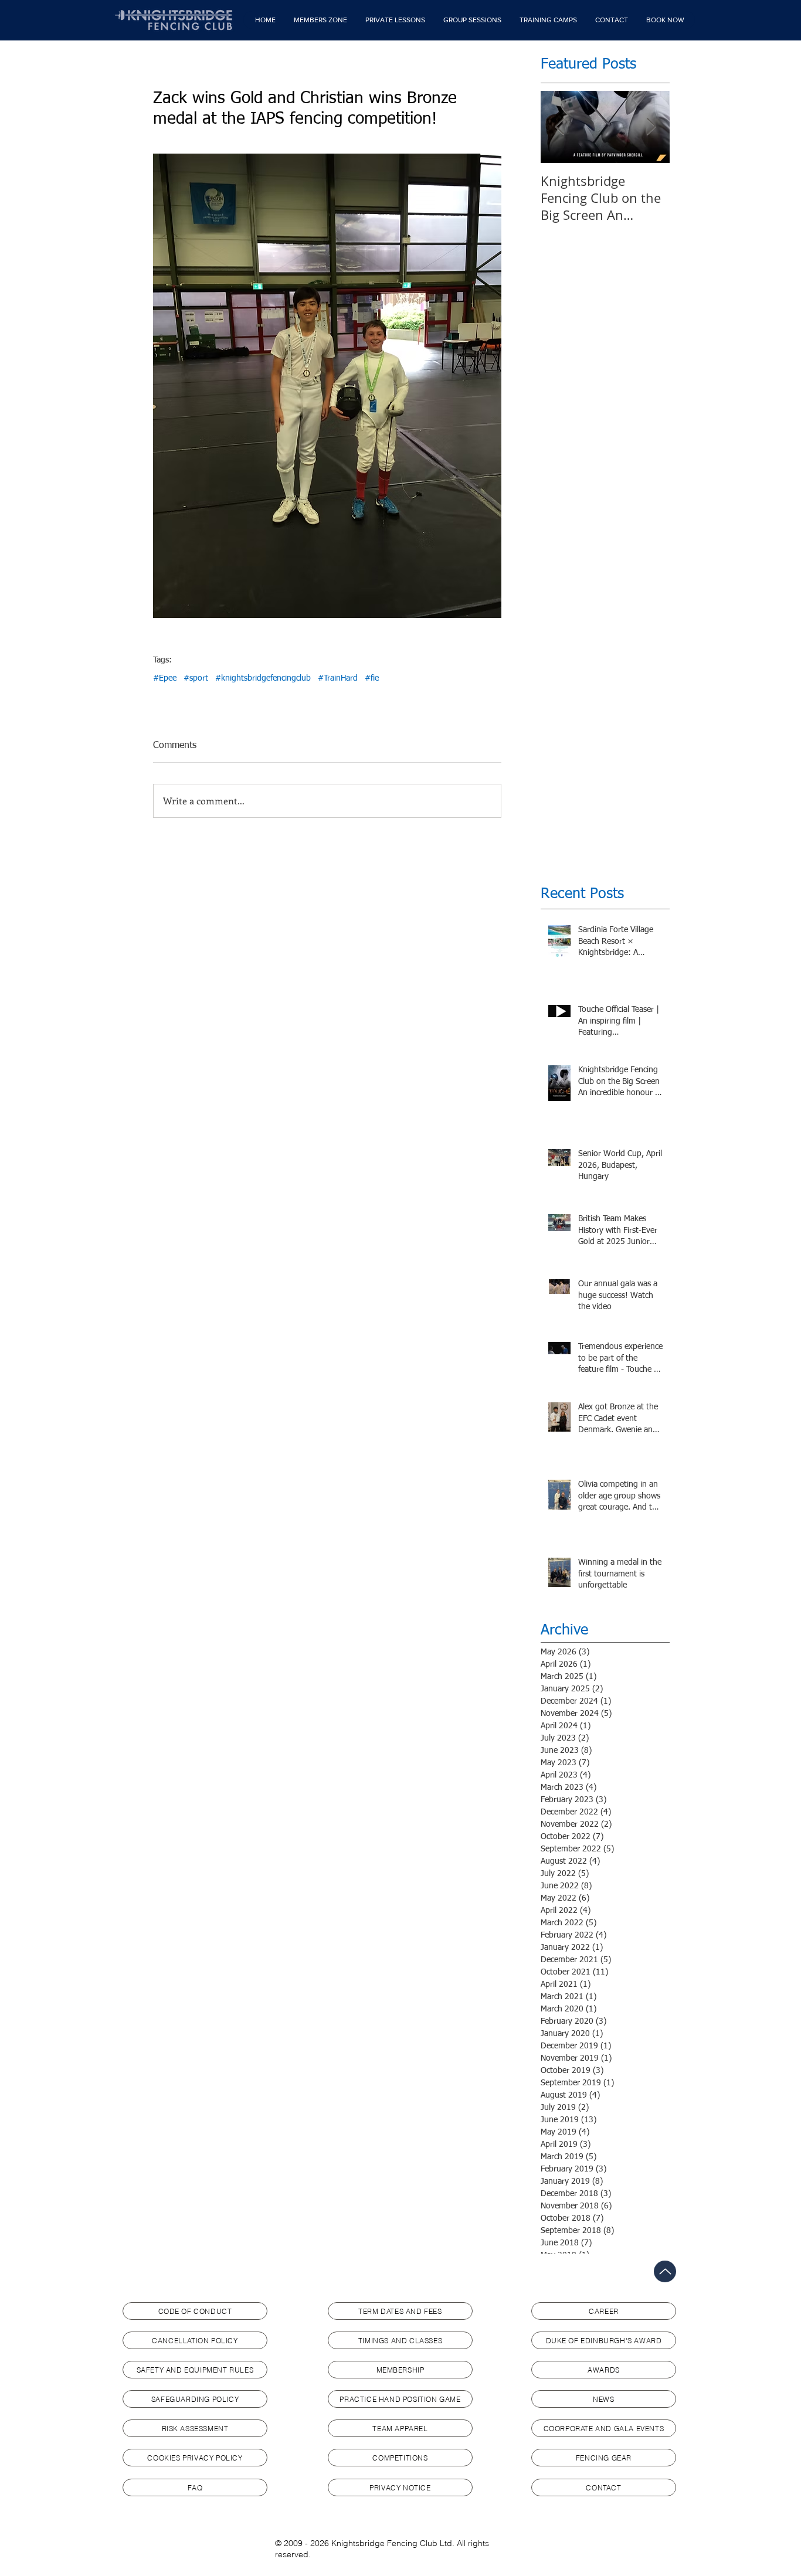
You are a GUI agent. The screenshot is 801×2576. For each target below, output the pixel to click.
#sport (196, 678)
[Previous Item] (559, 127)
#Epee (165, 678)
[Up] (665, 2271)
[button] (320, 20)
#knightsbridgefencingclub (263, 678)
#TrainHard (338, 678)
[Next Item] (651, 127)
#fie (372, 678)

Work order —
Pictures are to be left out; please print the rest of the records above word for word.

Exercise result —
You are a GUI agent. The screenshot is 801×2576. For each target below, output the pixel to click.
#sport (196, 678)
[Previous Item] (559, 127)
#Epee (165, 678)
[Up] (665, 2271)
[button] (320, 20)
#knightsbridgefencingclub (263, 678)
#TrainHard (338, 678)
[Next Item] (651, 127)
#fie (372, 678)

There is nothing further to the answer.